Once upon a time, the didactic use of the Christian Bible in basic literacy and the near ubiquity of religious education in western culture meant that few were unfamiliar with the stories of the Old and New Testaments. But today, whether motived by faith or criticism, millions of adults resolve annually to read every book of the Holy Bible for the very first time. I've heard the question posed countless times: "How do you read the Bible? Do you begin on page one and read straight through, or mix it up somehow?" Everyone seems to have their own opinion, and numerous reading guides are available to implement these views.
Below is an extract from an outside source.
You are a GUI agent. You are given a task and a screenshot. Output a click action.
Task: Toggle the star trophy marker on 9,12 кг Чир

Whenever a pastor is present, in my experience, the answer seems unanimously to be "Read the Gospels first—Matthew, Mark, Luke, and John—or you're bound to become lost or confused."
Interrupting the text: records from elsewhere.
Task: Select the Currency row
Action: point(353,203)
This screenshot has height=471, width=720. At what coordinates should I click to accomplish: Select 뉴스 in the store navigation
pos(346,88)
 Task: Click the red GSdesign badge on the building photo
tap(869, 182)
For most Christians, the New Testament in general and the Gospels in particular are the appropriate light through which the Hebrew Bible ought to be understood, much like a bright lamp in a dusky cellar. Unfortunately, this attitude toward the Old Testament, however true, can tend to minimize its importance for most readers, who typically understand the first 39 books (give or take) only through distance memories of their childhood Sunday School. It is the cherished foundation on which their house is built, but the best truths are hidden among the cluttered antiquities, and the party's already moved upstairs. Now, I do believe that this somewhat intuitive view is rooted in a sacred truth common to the New Testament authors—namely, that the story of Jesus is the long-awaited climax of Israel's story. As with any movie or play, for example, we understand the first act retrospectively once the climax emerges and the story is resolved. But this approach naïvely assumes that we already know the content of that foundational first act, unlike most of modern society, and so we may be likened to those stumbling into the theater only after the intermission.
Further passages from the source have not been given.